Opini

Terorisme: Irasionalitas Kekerasan Agama

Sabtu, 27 Oktober 2018 | 10:00 WIB

Oleh Ahmad Zainul Hamdi 

Salah satu pertanyaan penting yang banyak dilontarkan para pengamat isu radikalisme-terorisme adalah apa yang menyebabkan seseorang akhirnya menjadi seorang radikalis-teroris? Banyak yang meyakini bahwa fenomena radikalisme-terorisme keagamaan tidak semata-mata dipicu oleh faktor agama. Fakta di lapangan menunjukkan beragamnya latar belakang orang berubah dari “orang baik-baik” menjadi seorang teroris. 

Agama hanyalah menjadi salah satu faktor. Ada faktor psikologis, sosial, budaya, politik, dan ekonomi yang mudah sekali ditemukan. Misalnya, ada orang yang masuk ke dalam kelompok teroris karena ketika kecil, dia menyaksikan orang tuanya dizalimi oleh rezim penguasa. Ada juga orang yang menjadi teroris karena kondisi ekonomi yang menyedihkan. 

Sekalipun demikian, penjelasan di atas tetap belum bisa menjawab, mengapa seseorang karena keterjepitan ekonomi, misalnya, memutuskan untuk menjadi seorang radikalis, bahkan teroris. Atau, mengapa ketidakpuasan terhadap sistem ekonomi kapitalistik yang jahat membuat orang mengambil langkah untuk menjadi pelaku bom bunuh diri?

Dalam sebuah tulisannya, Cooper (2015) melontarkan pertanyaan yang cukup menggelitik, “What do terrorists want?” Tentu saja, setiap tindakan teror bertujuan untuk melukai dan melahirkan ketakutan mendalam kepada publik. Tapi, apa sesungguhnya tujuan utama mereka? Teori rational actor pasti akan menjelaskan bahwa aksi teror adalah sebuah pilihan tindakan yang dikalkulasi secara rasional untung dan ruginya. Rumus yang digunakan kurang lebih adalah sebagai berikut: “Keuntungan politik dikurangi biaya politik menghasilkan keuntungan bersih yang lebih besar jika dibanding dengan cara-cara potes lain”.

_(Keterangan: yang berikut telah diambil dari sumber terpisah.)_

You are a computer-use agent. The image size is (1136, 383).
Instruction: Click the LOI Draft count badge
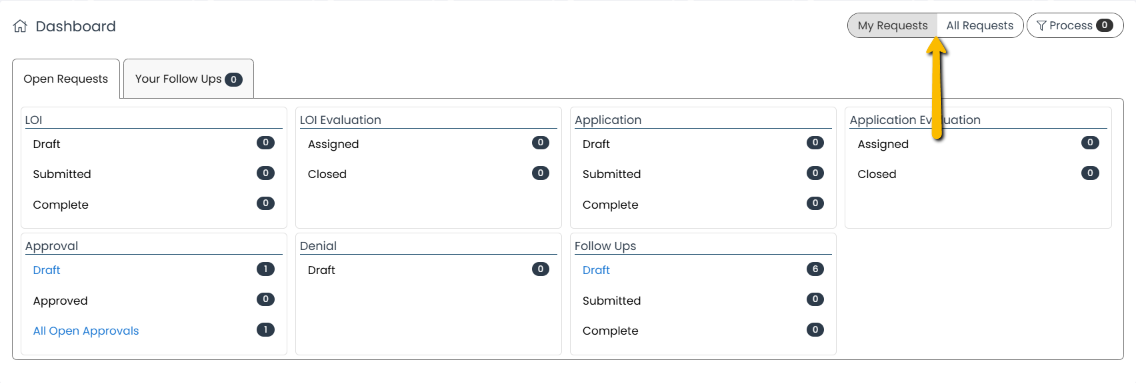coord(265,143)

Sekalipun demikian, teori ini tetap tidak mampu menjelaskan tentang keuntungan politik apa yang diinginkan oleh sekumpulan teroris yang melancarkan aksinya dari markas pasukan elit kepolisian. Bahkan, keuntungan politik apa yang akan didapatkan ketika mereka justru lebih senang menempatkan dirinya dalam sasaran tembak seluruh kekuatan dunia? 

Para ahli membedakan antara teroris etno-nasionalis seperti IRA di Irlandia Utara atau ETA di Basque Spanyol dengan teroris-jihadis trans-nasional seperti al-Qaedan dan ISIS. Jika yang pertama melakukan tindakan kekerasan untuk menaikkan posisinya dalam proses negosiasi dengan lawannya dalam rangka mencaoai tujuan politiknya, maka yang terakhir memainkan kekerasan dalam kerangka tuntutan politik yang absolut dan non-negotiable. Tujuannya bukan untuk bernegosiasi, tapi mengekspresikan situasi alienasi dan kemarahannya dengan carayang berisiko kematian. Terorisme ini adalah sebentuk irasionalitas. 

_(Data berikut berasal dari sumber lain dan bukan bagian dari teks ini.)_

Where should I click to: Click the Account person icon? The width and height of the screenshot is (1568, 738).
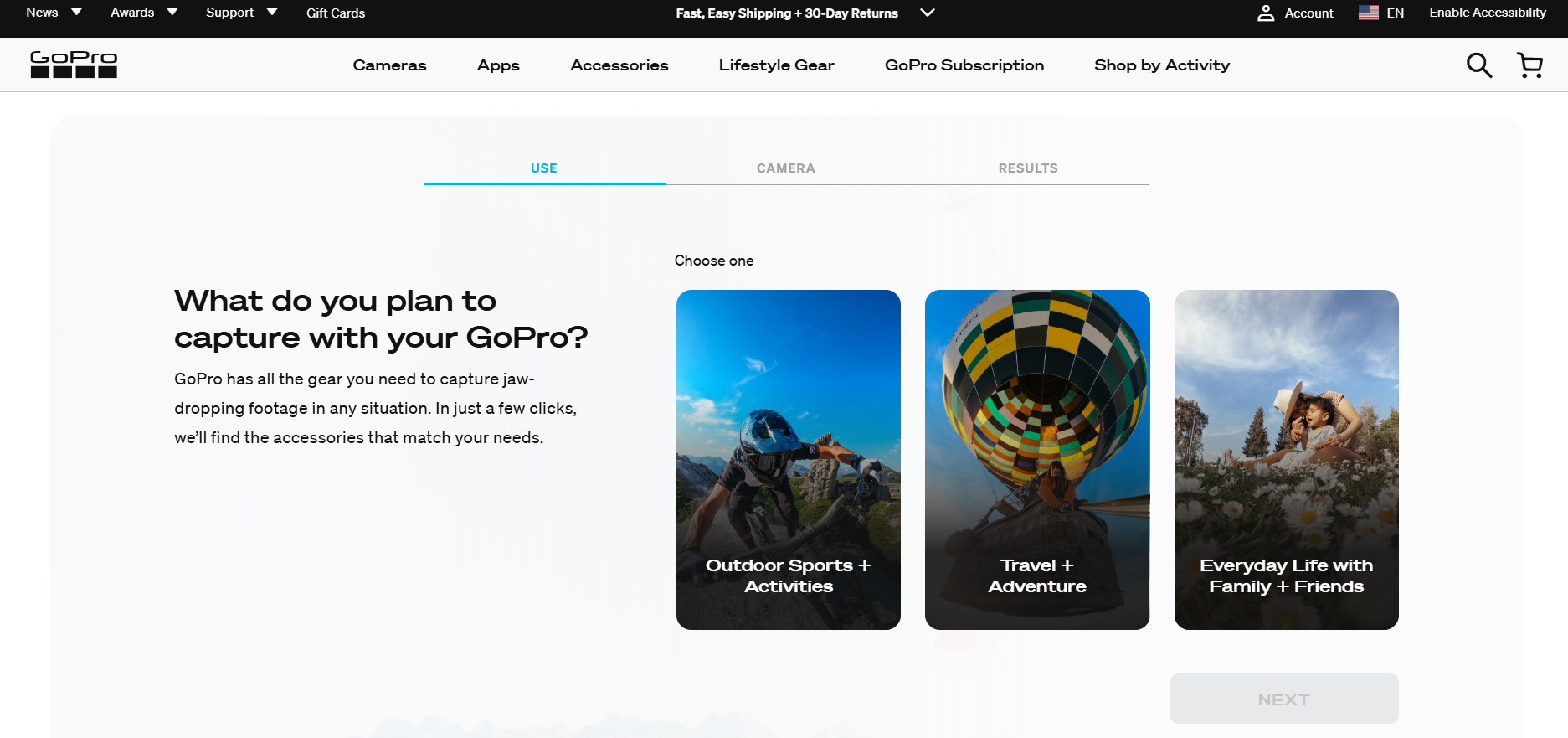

Oleh karena itu, kekerasannya tak bisa dijelaskan kecuali dari motif yang menggerakkannya. Menurut Wood (2005), apa yang mendorong para teroris itu adalah keyakinan keagamaannya. Wood menyatakan dengan istilah “apocalyptic reading of the sacred text”, yaitu pemahaman kitab suci dalam semangat perang habis-habisan. Karena pandangan keagamaan inilah, kelompok teroris tidak memiliki kemampuan untuk mengubah cara-cara perjuangannya, bahkan jika perubahan itu membuatnya akan selamat.

Teologi kekerasan

Dalam sebuah tulisannya pasca-Persitiwa 11 September, The Place of Tolerance in Islam, Khaled Abou el-Fadhl (2003) menyatakan bahwa terorisme sesungguhnya adalah masalah kemanusiaan universal. Korban terorisme mengena siapa saja yang dianggap tidak sejalan dengan ideologi kaum teroris, tidak peduli apakah korban itu seagama dengannya atau tidak. Terorisme tidak hanya membahayakan non-Muslim, tapi juga umat Islam sendiri.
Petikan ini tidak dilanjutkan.